So I am working with DHCP on a new Windows Server 2016 in a Cisco environment trying to recreate a server that has just passed away unexpectedly. I have created 5 different DHCP scopes, two of which I will need at a later date when they implement a new wifi infrastructure.

The general idea is: 172.16.240.1/24 is one scope, and 172.16.242.0/24 is another that will be used for client PC’s or mobile devices. I looked in the the switch and VLAN1 has the ip address 172.16.240/0 so it makes sense they get pushed to that DHCP scope

My question is, how do I overflow them to the second scope? I very quickly ran out of addresses because 1-50 will be reserved for static IP’s.

I pulled this from the switch:

interface Vlan1
ip address 172.16.240.2 255.255.255.0
no ip redirects
!
interface Vlan2
ip address 172.16.2.2 255.255.255.0
!
interface Vlan3
ip address 172.16.242.2 255.255.255.0
!
interface Vlan4
ip address 172.16.239.2 255.255.255.0
!
interface Vlan6
no ip address

9 Spice ups

I think I figured out that I need ip helper 172.16.240.11 on the 242/vlan3. I rebooted a computer and it got a 242 address.

1 Spice up

You don’t “overflow” from one scope to another. You need to puts clients on a different VLAN (which would use a different scope), or change the size of the scope…and possibly the subnet mask.

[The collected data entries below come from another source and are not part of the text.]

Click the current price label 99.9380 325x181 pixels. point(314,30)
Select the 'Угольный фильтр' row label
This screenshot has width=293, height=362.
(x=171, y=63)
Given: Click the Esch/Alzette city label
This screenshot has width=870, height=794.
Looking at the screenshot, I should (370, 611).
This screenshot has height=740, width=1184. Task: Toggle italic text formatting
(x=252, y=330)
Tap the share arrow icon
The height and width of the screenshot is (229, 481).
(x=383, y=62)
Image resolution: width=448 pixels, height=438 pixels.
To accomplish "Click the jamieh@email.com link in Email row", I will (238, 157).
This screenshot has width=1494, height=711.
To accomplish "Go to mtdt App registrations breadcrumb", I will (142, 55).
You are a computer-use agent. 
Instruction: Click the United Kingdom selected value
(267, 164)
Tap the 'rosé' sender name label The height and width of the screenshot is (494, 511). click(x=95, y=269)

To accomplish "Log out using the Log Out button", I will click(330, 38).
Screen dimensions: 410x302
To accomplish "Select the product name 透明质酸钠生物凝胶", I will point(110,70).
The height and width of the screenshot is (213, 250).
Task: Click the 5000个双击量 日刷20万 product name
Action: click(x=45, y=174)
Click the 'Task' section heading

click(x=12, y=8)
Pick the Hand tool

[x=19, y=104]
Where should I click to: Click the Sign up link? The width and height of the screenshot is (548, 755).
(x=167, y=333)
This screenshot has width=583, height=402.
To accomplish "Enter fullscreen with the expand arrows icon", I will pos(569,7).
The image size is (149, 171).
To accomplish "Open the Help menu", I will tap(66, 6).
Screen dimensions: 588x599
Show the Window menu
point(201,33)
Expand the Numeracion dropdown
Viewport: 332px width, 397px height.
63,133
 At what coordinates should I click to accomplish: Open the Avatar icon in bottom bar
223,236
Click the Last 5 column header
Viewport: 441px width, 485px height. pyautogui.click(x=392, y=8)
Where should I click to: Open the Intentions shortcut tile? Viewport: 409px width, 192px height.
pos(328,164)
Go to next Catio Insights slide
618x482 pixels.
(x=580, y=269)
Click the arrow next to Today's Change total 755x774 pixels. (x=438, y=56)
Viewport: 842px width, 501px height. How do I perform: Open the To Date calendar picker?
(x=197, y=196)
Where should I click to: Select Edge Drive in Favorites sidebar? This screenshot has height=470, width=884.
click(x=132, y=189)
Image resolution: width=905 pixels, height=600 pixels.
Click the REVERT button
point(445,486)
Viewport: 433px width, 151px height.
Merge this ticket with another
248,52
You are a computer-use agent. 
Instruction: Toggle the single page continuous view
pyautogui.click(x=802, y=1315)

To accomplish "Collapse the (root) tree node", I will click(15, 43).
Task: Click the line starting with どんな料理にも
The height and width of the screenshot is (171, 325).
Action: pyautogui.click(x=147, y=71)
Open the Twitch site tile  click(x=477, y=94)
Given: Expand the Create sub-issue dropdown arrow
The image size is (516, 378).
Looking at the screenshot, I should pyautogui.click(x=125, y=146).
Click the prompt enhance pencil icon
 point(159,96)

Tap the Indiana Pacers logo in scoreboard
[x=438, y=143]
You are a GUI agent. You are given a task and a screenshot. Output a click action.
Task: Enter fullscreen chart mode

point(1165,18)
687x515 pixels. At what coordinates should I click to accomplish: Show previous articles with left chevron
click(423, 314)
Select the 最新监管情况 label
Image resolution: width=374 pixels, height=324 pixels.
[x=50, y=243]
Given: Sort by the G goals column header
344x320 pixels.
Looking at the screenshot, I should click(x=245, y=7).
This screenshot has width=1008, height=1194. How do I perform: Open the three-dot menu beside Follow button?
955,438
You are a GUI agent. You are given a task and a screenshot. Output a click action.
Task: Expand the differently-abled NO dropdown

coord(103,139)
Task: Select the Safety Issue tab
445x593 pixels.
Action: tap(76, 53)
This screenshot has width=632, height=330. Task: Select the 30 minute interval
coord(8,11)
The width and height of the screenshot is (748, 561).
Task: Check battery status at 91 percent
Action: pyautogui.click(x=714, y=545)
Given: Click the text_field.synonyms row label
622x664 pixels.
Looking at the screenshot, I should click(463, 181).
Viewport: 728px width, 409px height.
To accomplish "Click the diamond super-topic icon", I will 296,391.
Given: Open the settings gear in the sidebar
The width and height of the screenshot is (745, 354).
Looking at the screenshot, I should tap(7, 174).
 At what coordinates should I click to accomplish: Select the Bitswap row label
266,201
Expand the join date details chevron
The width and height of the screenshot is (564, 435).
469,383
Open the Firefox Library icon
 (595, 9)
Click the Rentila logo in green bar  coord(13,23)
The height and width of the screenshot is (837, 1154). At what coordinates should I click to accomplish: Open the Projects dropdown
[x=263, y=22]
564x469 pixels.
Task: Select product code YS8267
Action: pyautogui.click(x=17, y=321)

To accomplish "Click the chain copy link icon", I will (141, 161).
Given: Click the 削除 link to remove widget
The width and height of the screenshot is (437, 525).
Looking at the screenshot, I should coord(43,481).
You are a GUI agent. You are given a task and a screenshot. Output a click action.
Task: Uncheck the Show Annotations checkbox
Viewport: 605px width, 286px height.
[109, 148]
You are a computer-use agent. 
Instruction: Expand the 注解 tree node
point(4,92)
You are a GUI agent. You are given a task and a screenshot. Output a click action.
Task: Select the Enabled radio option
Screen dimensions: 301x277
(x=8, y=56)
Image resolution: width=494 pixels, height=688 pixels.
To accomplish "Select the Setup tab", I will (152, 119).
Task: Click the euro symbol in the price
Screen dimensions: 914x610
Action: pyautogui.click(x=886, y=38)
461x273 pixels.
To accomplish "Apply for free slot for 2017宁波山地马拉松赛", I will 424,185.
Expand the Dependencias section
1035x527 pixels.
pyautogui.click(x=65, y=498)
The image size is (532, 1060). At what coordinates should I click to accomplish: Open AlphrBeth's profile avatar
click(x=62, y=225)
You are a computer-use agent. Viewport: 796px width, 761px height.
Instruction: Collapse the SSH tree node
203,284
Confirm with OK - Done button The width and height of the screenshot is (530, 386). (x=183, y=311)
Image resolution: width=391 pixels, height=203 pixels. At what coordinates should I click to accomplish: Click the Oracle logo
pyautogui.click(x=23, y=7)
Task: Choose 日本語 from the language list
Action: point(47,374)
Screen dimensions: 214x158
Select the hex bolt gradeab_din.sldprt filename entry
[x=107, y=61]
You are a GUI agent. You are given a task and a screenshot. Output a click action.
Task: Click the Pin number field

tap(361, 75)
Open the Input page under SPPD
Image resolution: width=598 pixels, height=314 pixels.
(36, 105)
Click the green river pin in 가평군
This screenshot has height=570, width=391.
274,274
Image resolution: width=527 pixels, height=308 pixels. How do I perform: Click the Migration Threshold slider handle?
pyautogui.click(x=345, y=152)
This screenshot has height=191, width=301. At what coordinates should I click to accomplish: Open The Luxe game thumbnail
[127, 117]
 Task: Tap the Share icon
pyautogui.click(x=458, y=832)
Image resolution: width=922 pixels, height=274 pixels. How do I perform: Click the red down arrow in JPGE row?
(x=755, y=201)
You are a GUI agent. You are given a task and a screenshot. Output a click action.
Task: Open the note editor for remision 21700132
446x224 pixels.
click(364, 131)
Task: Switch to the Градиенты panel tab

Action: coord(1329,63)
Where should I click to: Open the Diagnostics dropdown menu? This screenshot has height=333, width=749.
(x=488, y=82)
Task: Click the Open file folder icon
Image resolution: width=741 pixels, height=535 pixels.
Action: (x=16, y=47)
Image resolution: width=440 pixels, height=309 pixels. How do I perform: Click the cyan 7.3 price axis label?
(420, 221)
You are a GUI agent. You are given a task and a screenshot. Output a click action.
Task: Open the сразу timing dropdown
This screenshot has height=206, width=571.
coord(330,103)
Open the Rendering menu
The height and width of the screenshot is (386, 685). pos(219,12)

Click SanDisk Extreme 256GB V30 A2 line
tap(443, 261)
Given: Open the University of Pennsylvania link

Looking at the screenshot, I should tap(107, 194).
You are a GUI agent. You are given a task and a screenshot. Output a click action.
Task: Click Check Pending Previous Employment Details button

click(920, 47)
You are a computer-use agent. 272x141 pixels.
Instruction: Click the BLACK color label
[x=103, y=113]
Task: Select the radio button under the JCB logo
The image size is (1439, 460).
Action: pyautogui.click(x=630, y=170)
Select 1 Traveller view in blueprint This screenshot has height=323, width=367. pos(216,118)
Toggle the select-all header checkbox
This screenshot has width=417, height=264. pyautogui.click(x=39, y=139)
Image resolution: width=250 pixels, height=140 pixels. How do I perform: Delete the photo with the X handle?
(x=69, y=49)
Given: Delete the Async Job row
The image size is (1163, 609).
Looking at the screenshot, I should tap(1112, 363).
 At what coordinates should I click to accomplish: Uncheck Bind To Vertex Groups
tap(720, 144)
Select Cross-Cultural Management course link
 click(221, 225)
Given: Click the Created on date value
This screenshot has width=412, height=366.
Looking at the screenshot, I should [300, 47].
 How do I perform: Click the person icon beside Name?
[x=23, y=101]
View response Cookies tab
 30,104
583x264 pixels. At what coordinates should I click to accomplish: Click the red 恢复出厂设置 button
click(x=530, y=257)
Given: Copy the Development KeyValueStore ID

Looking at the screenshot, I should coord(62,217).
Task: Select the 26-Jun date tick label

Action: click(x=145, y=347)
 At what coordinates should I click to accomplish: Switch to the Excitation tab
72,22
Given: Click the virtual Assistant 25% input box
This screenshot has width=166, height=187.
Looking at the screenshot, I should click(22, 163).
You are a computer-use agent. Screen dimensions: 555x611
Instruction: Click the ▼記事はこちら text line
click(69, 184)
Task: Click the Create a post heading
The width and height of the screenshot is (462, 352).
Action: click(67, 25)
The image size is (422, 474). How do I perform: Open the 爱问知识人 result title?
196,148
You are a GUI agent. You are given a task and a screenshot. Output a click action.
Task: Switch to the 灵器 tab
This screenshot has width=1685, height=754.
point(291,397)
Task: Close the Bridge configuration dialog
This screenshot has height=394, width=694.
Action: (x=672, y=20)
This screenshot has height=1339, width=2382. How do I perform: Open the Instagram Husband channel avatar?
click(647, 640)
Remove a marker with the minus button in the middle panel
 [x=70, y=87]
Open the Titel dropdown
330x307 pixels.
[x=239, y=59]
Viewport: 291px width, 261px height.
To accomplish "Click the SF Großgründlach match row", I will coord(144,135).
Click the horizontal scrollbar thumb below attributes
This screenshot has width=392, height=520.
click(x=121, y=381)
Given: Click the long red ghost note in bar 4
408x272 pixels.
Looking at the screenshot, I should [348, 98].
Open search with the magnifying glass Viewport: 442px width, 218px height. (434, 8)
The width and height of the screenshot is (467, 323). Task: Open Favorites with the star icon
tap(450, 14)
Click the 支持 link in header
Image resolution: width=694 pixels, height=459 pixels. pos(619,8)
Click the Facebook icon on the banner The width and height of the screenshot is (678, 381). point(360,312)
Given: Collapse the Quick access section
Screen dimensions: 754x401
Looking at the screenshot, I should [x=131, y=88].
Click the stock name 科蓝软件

It looks like you’re routing on the switch, in which case use ip helper to tell each VLAN where to find the DHCP server(s).

Each VLAN on your layer 3 switch other than the VLAN the DHCP server resides in will need a DHCP helper pointing to your DHCP server. There is no “overflow”. A computer on VLAN 2 will get an IP address in the 172.16.2.x scope. If it somehow managed to get a 172.16.3.x IP on VLAN 2, it would not be able to communicate on the network.